Material to process =

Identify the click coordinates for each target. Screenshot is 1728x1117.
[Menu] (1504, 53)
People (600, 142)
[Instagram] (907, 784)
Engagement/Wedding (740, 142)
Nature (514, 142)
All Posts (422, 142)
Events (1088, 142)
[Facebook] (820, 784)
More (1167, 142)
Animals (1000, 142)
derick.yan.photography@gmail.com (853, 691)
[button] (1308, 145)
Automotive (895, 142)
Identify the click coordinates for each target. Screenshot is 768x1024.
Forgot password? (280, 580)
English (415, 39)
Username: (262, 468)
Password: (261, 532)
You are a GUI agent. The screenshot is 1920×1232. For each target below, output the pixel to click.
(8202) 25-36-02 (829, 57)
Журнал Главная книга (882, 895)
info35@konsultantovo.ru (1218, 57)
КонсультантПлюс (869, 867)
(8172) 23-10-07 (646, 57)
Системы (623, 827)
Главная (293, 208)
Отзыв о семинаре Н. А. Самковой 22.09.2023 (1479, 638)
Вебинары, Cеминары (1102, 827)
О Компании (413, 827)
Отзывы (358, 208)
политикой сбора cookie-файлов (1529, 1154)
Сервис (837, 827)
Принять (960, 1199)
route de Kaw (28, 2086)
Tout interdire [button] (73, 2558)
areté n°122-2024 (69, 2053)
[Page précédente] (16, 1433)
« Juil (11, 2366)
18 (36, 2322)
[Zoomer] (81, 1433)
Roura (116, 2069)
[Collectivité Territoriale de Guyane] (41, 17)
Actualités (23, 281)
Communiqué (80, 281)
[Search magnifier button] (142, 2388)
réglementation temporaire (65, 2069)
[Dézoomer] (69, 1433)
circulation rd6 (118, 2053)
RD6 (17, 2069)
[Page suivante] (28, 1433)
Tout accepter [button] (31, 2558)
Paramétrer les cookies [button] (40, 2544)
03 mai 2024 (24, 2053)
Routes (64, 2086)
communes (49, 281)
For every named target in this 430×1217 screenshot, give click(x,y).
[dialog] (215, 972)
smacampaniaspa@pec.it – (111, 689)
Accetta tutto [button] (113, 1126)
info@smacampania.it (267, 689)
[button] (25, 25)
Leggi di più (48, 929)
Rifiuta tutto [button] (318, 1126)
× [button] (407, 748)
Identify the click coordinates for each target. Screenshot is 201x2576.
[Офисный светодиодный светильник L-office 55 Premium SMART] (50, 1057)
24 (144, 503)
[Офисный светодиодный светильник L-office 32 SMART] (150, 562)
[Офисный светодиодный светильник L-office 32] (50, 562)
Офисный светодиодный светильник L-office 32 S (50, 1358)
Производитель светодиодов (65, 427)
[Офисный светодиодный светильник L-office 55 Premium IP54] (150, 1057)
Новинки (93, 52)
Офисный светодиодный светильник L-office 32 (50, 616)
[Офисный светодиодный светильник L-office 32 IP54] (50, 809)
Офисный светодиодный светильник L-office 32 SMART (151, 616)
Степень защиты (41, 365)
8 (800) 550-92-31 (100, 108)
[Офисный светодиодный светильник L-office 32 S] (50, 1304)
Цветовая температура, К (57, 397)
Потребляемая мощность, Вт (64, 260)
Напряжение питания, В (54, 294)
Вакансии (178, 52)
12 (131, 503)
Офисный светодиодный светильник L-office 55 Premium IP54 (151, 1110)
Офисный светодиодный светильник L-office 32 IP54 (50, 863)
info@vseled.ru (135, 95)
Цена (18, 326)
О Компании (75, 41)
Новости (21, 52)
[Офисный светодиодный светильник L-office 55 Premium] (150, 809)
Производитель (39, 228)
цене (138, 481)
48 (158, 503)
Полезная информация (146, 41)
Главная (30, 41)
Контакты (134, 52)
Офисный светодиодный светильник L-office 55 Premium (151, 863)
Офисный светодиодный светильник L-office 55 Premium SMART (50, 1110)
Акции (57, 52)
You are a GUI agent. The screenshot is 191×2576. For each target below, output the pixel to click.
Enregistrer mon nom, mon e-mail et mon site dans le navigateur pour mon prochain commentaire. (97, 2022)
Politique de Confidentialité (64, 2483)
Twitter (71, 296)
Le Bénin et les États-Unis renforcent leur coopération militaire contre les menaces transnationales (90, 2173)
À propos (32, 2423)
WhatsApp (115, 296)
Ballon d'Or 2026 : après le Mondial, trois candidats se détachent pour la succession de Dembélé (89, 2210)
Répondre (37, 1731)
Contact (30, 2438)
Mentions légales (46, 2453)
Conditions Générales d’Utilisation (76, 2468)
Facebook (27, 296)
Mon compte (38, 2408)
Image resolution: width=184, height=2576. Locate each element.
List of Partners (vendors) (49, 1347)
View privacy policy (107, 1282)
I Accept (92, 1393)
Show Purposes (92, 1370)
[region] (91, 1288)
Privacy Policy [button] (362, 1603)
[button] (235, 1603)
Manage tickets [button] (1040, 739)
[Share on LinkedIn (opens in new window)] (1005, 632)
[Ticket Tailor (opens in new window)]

Aim of the exercise = Nothing but the complete listing, repeated exactly, belongs in the answer.

Your response =
Identify the click coordinates for each target. Screenshot is 1728x1117.
[Menu] (1504, 53)
People (600, 142)
[Instagram] (907, 784)
Engagement/Wedding (740, 142)
Nature (514, 142)
All Posts (422, 142)
Events (1088, 142)
[Facebook] (820, 784)
More (1167, 142)
Animals (1000, 142)
derick.yan.photography@gmail.com (853, 691)
[button] (1308, 145)
Automotive (895, 142)
Identify the click coordinates for each target. Screenshot is 768x1024.
Forgot password? (280, 580)
English (415, 39)
Username: (262, 468)
Password: (261, 532)
You are a GUI agent. The screenshot is 1920×1232. For each target below, output the pixel to click.
(8202) 25-36-02 (829, 57)
Журнал Главная книга (882, 895)
info35@konsultantovo.ru (1218, 57)
КонсультантПлюс (869, 867)
(8172) 23-10-07 (646, 57)
Системы (623, 827)
Главная (293, 208)
Отзыв о семинаре Н. А. Самковой 22.09.2023 (1479, 638)
Вебинары, Cеминары (1102, 827)
О Компании (413, 827)
Отзывы (358, 208)
политикой сбора cookie-файлов (1529, 1154)
Сервис (837, 827)
Принять (960, 1199)
route de Kaw (28, 2086)
Tout interdire [button] (73, 2558)
areté n°122-2024 (69, 2053)
[Page précédente] (16, 1433)
« Juil (11, 2366)
18 (36, 2322)
[Zoomer] (81, 1433)
Roura (116, 2069)
[Collectivité Territoriale de Guyane] (41, 17)
Actualités (23, 281)
Communiqué (80, 281)
[Search magnifier button] (142, 2388)
réglementation temporaire (65, 2069)
[Dézoomer] (69, 1433)
circulation rd6 (118, 2053)
RD6 (17, 2069)
[Page suivante] (28, 1433)
Tout accepter [button] (31, 2558)
Paramétrer les cookies [button] (40, 2544)
03 mai 2024 (24, 2053)
Routes (64, 2086)
communes (49, 281)
For every named target in this 430×1217 screenshot, give click(x,y).
[dialog] (215, 972)
smacampaniaspa@pec.it – (111, 689)
Accetta tutto [button] (113, 1126)
info@smacampania.it (267, 689)
[button] (25, 25)
Leggi di più (48, 929)
Rifiuta tutto [button] (318, 1126)
× [button] (407, 748)
Identify the click coordinates for each target. Screenshot is 201x2576.
[Офисный светодиодный светильник L-office 55 Premium SMART] (50, 1057)
24 (144, 503)
[Офисный светодиодный светильник L-office 32 SMART] (150, 562)
[Офисный светодиодный светильник L-office 32] (50, 562)
Офисный светодиодный светильник L-office 32 S (50, 1358)
Производитель светодиодов (65, 427)
[Офисный светодиодный светильник L-office 55 Premium IP54] (150, 1057)
Новинки (93, 52)
Офисный светодиодный светильник L-office 32 (50, 616)
[Офисный светодиодный светильник L-office 32 IP54] (50, 809)
Офисный светодиодный светильник L-office 32 SMART (151, 616)
Степень защиты (41, 365)
8 (800) 550-92-31 (100, 108)
[Офисный светодиодный светильник L-office 32 S] (50, 1304)
Цветовая температура, К (57, 397)
Потребляемая мощность, Вт (64, 260)
Напряжение питания, В (54, 294)
Вакансии (178, 52)
12 (131, 503)
Офисный светодиодный светильник L-office 55 Premium IP54 (151, 1110)
Офисный светодиодный светильник L-office 32 IP54 (50, 863)
info@vseled.ru (135, 95)
Цена (18, 326)
О Компании (75, 41)
Новости (21, 52)
[Офисный светодиодный светильник L-office 55 Premium] (150, 809)
Производитель (39, 228)
цене (138, 481)
48 (158, 503)
Полезная информация (146, 41)
Главная (30, 41)
Контакты (134, 52)
Офисный светодиодный светильник L-office 55 Premium (151, 863)
Офисный светодиодный светильник L-office 55 Premium SMART (50, 1110)
Акции (57, 52)
You are a GUI agent. The screenshot is 191×2576. For each target below, output the pixel to click.
Enregistrer mon nom, mon e-mail et mon site dans le navigateur pour mon prochain commentaire. (97, 2022)
Politique de Confidentialité (64, 2483)
Twitter (71, 296)
Le Bénin et les États-Unis renforcent leur coopération militaire contre les menaces transnationales (90, 2173)
À propos (32, 2423)
WhatsApp (115, 296)
Ballon d'Or 2026 : après le Mondial, trois candidats se détachent pour la succession de Dembélé (89, 2210)
Répondre (37, 1731)
Contact (30, 2438)
Mentions légales (46, 2453)
Conditions Générales d’Utilisation (76, 2468)
Facebook (27, 296)
Mon compte (38, 2408)
Image resolution: width=184, height=2576. Locate each element.
List of Partners (vendors) (49, 1347)
View privacy policy (107, 1282)
I Accept (92, 1393)
Show Purposes (92, 1370)
[region] (91, 1288)
Privacy Policy [button] (362, 1603)
[button] (235, 1603)
Manage tickets [button] (1040, 739)
[Share on LinkedIn (opens in new window)] (1005, 632)
[Ticket Tailor (opens in new window)]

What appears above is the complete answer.